Monday, 30 November 2015

Remembering Education Past



As part of Connections-based Learning, I made a challenge to those around called #familybloggingmonth.  My desire was to not only bring an awareness of student digital portfolios to parents but also to create a culture where people young and old are sharing with those who are most important to them: their families.  In honour of #familybloggingmonth here is a post from my father, Brian Thomas Henry Robinson. It illustrates what education looked like in a different time and place.  It celebrates the power of story.

Never spend any time behind a horse during fly season

It was often on dark and stormy evenings that the story teller would drop by.  He would stand in the small living room in our farm house and spin his yarns.  Neighbours would come over after supper to sit with us and stay for a tale or two.  This was a part of our education living in the 1940's near Tempo, Northern Ireland.  We had little to offer the “story man” as we kids called him but he had his supper and a place to lie down before he moved to the next village.  His stories carried us to worlds unknown.  The tales were riveting to all who came.  The small room was in a fog of pipe and turf smoke.  There was only light from a single kerosene lamp and the glowing embers of the hearth.  There we small children sat on our wee stools and listened.  We had no electricity or running water.  In fact, it was my job was to carry water to the house each day.  During the late hour listening to the story, sometimes my grandparents would curl up in a nook built into the fireplace that had a small bed with a drawstring curtain.  Then soon the snoring would start and we would have our laugh.
 
Our school was one room about a mile from the 34 acre farm named Edenmore.  We never travelled far and if we did it was by horse cart or by bike. Education was very directly played out by a teacher who handed out corporal punishment without a second thought.  I recall the older boys telling us to make sure we carried a horse hair in our back pocket in case we got into trouble. It must be, they would say, a tail hair from a white or beige horse.  Sure it was then we were to sneak it out and place it across our palm prior to getting the cane, a trick that would render even the hardest whack painless.  The punishment was dealt out if you got two wrong in spelling or whatever was decided by the teacher. No need to say that that type of "hurt-protection" never did anything but to make those watching laugh that another young one was duped.  It was another early lesson in life. 
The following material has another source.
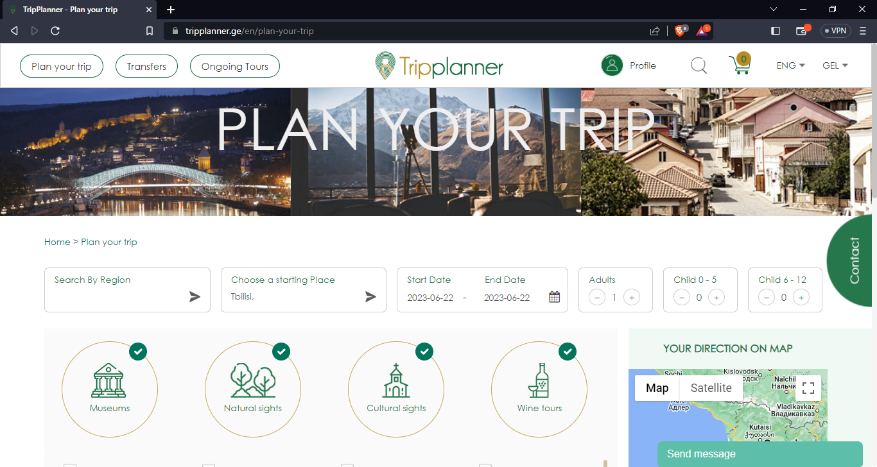The image size is (877, 467).
Task: Open the shopping cart icon
Action: 740,64
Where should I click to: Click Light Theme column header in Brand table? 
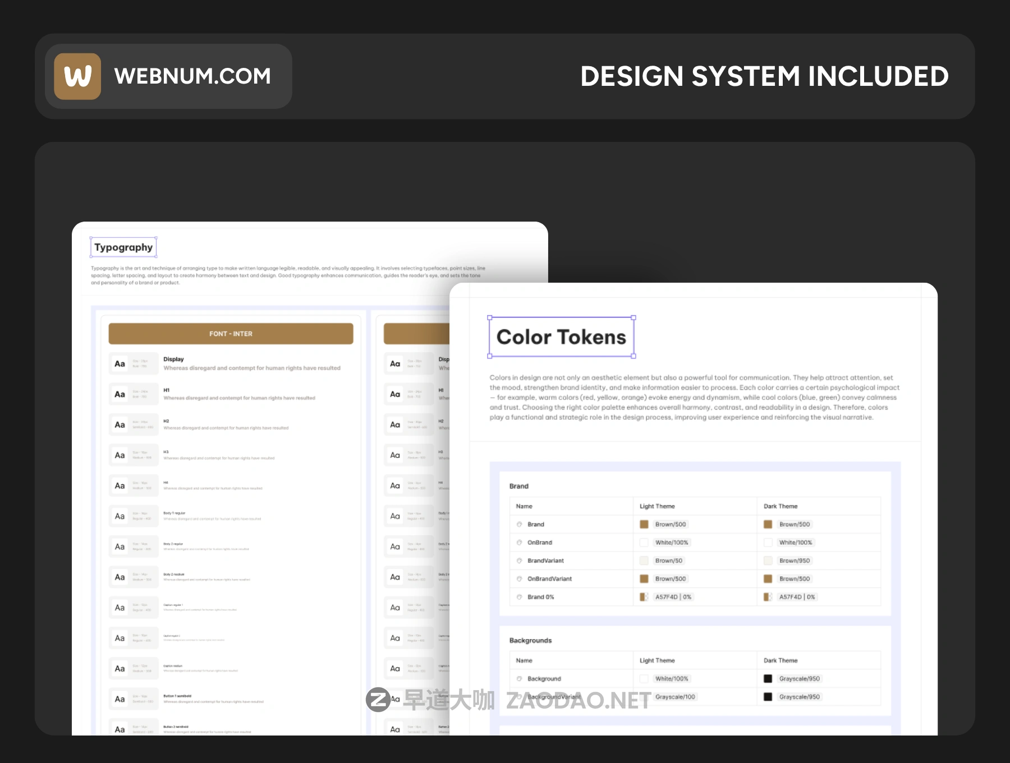[657, 506]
Every day we continued to learn from our parents about the value of work, the value of  listening before you speak and to enjoy stories and music.  These lessons I bought back to Canada.  Many years later I graduated from Concordia then went on for my masters at UBC. It was almost seventy years when I first travelled back with my young brother and renewed our wonderful heritage.  We found our old farm and the school that is a heritage building.  We got to sit on the same benches as we did and the memories came rolling back like the time the teacher fired his rifle from inside the school at a rabbit that was helping itself to his cabbages in his garden. 
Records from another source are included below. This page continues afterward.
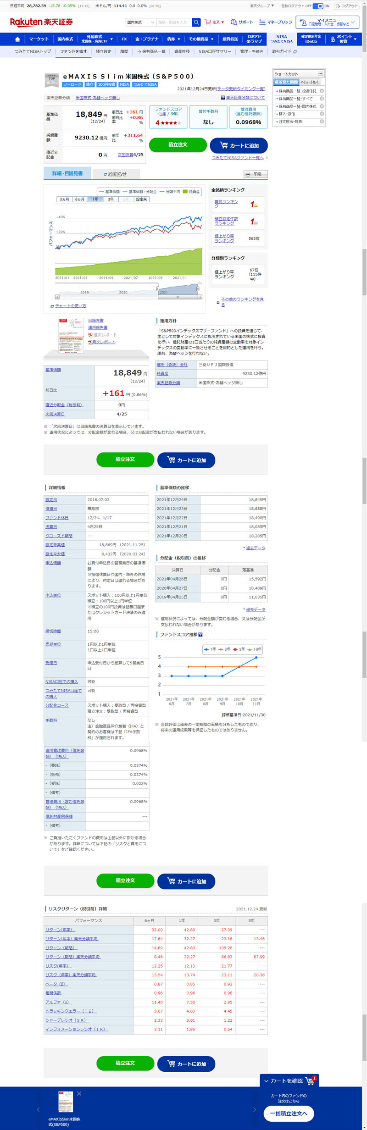Toggle the 自動ログアウト ON/OFF switch
The image size is (367, 1130).
[x=318, y=6]
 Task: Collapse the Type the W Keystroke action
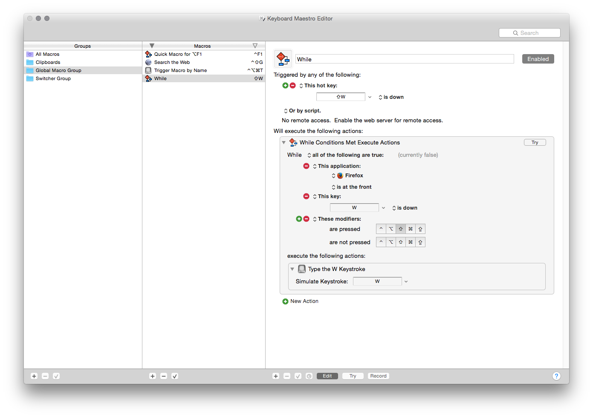(292, 269)
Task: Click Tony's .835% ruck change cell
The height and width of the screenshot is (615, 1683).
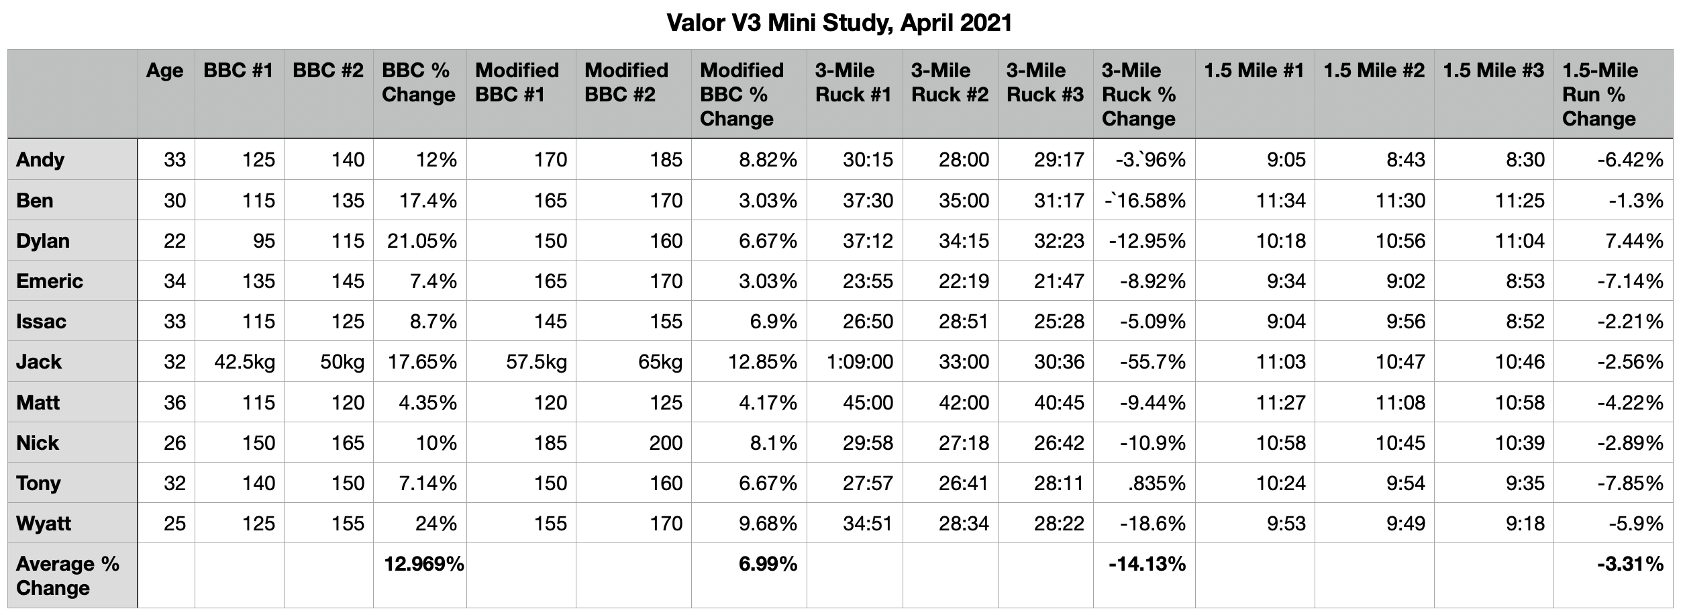Action: point(1156,483)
Being able to read the newspaper was an avenue to the world outside but that was often the end of education for farmer's children.  Learning was more about life experiences than the usual study lessons.  For instance: standing behind a horse anytime is not good but much worse during fly season ... you either get hit by its tail or kicked in the head by one of its back feet.  Basic learning: quick and absolute.     Helping to birth a cow or shoe a horse was often more important than school homework. Learning was basic back then.  And the learning continues even for an old 79er like myself.

I'm not saying we need to go back to all that.  But I am saying we would do well to remember.